▶ [What you need to do]: Every line containing "title" should be copied out. Go through the entries and find them.

● ● ●

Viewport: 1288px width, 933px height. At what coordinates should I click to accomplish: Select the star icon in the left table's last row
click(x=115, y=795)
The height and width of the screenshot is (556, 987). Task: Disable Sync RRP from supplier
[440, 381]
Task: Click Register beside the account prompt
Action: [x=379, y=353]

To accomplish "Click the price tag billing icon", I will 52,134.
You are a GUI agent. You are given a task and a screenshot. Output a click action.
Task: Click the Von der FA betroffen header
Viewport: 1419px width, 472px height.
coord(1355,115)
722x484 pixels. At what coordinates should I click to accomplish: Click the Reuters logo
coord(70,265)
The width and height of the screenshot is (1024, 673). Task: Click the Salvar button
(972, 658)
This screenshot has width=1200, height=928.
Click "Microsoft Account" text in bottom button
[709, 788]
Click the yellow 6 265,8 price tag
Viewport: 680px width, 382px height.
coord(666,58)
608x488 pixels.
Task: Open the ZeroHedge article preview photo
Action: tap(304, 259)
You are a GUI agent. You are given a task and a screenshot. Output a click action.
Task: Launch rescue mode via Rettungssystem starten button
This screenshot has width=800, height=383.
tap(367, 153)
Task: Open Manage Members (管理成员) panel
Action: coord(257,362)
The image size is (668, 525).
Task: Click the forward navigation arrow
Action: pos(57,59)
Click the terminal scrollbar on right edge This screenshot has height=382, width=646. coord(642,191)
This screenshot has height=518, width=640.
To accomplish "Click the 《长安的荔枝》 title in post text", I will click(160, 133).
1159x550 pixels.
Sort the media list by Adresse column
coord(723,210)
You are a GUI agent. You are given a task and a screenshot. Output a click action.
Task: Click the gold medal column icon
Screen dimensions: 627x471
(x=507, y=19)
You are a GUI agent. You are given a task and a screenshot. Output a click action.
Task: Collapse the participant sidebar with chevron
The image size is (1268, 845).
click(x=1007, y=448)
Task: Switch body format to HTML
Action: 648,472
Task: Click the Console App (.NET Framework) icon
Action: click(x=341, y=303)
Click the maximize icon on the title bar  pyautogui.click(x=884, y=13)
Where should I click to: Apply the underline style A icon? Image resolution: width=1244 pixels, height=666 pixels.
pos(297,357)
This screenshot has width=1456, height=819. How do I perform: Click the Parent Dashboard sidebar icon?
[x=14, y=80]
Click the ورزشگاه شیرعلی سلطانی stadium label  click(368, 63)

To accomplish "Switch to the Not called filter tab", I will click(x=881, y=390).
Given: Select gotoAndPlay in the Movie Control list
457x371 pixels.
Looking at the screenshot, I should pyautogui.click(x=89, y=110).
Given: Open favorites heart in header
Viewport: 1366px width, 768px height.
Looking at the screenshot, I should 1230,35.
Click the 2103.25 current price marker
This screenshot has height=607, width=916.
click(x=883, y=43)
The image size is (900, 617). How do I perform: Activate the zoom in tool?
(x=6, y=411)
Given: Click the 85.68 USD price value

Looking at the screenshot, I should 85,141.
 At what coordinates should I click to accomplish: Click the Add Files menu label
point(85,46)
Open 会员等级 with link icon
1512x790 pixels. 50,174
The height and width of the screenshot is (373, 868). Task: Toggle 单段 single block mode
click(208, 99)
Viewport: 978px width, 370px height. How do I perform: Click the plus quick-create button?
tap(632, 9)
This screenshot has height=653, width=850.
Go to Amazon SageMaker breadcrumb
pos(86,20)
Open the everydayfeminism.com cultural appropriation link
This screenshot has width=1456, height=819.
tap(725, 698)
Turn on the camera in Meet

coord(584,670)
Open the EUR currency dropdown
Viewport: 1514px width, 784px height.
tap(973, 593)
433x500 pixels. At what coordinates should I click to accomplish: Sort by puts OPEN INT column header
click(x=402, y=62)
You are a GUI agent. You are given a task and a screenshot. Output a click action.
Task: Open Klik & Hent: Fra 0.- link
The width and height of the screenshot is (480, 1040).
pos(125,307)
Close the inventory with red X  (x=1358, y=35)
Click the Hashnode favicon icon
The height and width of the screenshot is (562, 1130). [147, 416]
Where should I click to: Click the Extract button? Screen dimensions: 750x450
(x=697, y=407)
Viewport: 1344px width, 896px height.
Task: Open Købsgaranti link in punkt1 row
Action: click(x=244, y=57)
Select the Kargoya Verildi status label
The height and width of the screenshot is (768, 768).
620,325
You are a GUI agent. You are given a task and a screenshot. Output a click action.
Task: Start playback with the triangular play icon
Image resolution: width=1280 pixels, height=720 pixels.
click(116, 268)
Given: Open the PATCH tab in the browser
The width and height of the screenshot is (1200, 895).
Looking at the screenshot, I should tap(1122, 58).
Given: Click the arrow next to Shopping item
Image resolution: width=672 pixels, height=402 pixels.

● ● ●

▶ [Task answer]:
To accomplish "Click the 《长安的荔枝》 title in post text", I will click(160, 133).
Click the maximize icon on the title bar  pyautogui.click(x=884, y=13)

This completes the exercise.